From the records below, take each line where the string "Bookmark" shows up and copy it.

════

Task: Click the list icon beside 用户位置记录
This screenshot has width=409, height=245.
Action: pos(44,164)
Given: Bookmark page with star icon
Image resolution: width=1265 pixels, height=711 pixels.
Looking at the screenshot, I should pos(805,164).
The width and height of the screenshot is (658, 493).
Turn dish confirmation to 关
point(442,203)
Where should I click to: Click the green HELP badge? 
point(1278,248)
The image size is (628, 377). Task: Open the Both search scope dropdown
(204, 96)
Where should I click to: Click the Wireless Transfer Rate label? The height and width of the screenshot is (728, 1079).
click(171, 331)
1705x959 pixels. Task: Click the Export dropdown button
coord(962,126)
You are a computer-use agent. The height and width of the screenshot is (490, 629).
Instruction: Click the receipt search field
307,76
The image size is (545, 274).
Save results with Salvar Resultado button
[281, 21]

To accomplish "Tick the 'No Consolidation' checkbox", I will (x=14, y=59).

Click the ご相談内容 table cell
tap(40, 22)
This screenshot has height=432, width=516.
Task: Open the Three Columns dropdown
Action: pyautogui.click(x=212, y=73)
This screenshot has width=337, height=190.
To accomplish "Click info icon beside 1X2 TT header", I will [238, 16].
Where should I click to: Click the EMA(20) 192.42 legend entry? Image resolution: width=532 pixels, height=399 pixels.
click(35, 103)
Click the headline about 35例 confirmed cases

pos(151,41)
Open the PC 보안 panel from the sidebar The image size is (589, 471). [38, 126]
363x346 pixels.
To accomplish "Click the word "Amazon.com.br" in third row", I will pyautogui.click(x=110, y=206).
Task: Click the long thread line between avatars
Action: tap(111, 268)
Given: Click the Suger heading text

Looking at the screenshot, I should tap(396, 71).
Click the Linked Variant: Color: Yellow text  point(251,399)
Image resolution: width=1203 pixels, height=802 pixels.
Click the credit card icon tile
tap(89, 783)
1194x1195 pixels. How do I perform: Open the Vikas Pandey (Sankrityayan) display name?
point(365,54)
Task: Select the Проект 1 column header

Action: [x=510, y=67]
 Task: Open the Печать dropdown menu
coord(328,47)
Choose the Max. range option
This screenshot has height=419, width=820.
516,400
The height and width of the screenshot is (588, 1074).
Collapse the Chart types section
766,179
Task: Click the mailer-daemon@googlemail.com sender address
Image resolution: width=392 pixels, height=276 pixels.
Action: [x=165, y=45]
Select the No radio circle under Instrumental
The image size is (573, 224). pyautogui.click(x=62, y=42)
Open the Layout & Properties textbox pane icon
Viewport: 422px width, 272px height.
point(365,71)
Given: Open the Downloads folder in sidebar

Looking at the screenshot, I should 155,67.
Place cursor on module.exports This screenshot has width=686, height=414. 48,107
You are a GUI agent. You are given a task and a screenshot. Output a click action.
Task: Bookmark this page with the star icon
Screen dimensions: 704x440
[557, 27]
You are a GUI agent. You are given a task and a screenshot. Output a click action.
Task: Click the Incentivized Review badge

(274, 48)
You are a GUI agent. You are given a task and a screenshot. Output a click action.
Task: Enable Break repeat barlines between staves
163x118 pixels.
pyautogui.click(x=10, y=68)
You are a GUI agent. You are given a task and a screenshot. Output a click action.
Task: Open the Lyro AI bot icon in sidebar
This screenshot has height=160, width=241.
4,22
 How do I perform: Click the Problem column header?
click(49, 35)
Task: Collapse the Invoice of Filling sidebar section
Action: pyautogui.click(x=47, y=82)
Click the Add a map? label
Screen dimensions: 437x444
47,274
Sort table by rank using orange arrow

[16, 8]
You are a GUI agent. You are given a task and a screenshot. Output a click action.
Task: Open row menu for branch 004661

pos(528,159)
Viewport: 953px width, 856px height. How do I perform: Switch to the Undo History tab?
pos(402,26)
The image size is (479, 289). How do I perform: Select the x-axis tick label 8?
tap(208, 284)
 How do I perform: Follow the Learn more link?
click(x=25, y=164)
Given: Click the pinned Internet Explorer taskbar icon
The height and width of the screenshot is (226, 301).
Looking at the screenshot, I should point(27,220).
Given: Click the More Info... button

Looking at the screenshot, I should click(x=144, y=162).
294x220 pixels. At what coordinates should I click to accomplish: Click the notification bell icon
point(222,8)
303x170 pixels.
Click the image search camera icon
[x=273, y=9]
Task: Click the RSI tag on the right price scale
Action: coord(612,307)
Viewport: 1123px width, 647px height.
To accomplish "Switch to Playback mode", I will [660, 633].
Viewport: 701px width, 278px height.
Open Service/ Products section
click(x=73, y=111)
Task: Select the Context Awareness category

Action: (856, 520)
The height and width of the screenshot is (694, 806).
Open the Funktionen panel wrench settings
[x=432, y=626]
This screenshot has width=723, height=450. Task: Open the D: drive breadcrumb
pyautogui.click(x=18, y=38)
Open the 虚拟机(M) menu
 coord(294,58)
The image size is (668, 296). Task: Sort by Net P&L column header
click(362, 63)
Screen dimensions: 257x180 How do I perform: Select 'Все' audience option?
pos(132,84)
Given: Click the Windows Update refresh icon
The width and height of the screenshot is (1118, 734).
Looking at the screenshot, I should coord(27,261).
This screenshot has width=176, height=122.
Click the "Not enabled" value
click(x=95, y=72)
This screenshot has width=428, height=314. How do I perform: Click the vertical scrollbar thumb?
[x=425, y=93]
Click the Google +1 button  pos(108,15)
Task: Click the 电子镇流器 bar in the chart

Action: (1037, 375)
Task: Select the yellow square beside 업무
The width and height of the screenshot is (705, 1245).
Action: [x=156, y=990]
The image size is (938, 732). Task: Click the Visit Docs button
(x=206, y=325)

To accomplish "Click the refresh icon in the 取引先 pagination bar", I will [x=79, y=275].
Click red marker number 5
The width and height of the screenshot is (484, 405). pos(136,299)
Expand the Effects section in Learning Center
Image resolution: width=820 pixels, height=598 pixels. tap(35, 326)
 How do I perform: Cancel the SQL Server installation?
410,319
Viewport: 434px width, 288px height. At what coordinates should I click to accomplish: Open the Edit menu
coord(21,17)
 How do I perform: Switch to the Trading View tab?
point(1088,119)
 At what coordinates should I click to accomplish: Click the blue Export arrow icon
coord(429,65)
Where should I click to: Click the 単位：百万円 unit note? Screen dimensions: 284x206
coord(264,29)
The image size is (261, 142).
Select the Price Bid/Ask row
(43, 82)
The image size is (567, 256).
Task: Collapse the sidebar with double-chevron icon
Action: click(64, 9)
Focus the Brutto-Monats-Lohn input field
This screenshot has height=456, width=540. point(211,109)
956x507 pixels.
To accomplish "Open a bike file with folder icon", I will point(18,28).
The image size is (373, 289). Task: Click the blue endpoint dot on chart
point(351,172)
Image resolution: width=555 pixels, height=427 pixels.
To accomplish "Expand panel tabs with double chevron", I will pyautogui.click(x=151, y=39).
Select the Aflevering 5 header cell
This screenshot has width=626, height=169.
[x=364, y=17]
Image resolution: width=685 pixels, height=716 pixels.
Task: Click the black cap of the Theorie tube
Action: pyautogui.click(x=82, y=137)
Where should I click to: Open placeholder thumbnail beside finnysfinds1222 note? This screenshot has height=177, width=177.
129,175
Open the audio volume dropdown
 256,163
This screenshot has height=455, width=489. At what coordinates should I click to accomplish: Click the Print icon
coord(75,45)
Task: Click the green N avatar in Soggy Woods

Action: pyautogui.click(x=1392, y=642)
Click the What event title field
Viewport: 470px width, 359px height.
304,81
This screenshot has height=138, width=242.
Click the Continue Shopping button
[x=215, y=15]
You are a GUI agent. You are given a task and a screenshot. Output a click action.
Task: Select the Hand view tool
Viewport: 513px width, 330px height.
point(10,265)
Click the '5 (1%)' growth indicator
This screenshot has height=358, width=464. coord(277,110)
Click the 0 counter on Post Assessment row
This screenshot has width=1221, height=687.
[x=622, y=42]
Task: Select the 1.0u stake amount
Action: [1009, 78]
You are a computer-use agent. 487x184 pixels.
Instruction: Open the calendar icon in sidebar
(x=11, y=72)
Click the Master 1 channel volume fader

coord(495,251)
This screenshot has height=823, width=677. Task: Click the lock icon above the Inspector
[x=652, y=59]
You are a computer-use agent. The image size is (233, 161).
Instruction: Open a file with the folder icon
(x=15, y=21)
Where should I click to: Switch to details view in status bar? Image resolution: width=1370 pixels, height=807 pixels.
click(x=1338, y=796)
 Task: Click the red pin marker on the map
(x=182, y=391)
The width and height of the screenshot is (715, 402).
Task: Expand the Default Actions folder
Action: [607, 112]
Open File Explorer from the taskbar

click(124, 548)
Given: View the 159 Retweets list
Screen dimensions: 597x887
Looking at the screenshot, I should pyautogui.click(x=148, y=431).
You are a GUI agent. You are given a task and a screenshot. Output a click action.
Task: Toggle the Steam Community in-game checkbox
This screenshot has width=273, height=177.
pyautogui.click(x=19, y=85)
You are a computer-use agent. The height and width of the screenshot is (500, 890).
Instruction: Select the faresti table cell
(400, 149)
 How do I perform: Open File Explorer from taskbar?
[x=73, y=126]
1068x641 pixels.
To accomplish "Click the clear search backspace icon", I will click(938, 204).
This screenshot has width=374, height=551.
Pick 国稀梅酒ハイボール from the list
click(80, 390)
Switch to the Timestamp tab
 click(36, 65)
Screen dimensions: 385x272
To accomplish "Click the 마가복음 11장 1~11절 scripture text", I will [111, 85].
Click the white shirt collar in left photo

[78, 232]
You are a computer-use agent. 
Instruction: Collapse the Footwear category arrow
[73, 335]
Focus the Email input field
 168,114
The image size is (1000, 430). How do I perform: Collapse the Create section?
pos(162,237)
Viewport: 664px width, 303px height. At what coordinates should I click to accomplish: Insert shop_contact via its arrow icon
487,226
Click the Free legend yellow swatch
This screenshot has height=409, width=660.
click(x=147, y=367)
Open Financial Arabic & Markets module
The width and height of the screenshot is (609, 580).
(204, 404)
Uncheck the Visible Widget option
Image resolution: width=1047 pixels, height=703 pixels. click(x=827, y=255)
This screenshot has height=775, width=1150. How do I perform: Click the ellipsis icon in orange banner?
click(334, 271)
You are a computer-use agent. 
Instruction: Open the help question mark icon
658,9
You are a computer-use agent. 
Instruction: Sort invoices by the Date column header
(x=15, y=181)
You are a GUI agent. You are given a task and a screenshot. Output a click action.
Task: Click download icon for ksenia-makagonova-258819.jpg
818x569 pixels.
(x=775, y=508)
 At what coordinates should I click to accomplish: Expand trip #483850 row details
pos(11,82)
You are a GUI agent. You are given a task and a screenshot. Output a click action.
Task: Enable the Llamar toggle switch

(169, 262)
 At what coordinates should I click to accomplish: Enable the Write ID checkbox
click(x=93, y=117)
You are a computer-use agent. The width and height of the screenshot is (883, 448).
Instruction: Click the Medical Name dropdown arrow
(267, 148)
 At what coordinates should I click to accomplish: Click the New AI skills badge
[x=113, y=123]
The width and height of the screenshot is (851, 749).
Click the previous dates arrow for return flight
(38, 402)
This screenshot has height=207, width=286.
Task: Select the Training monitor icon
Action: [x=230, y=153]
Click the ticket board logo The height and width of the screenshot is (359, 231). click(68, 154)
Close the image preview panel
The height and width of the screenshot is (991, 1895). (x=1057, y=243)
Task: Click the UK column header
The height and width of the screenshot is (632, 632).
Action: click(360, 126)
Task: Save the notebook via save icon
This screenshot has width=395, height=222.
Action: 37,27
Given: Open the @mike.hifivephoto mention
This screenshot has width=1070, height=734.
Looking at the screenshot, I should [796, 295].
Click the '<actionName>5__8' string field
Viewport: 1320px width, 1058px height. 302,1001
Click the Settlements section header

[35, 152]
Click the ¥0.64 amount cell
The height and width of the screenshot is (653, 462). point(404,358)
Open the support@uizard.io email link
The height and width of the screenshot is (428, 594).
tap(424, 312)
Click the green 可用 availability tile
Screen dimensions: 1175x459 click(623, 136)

════

ANSWER:
Given: Bookmark page with star icon
Task: Bookmark this page with the star icon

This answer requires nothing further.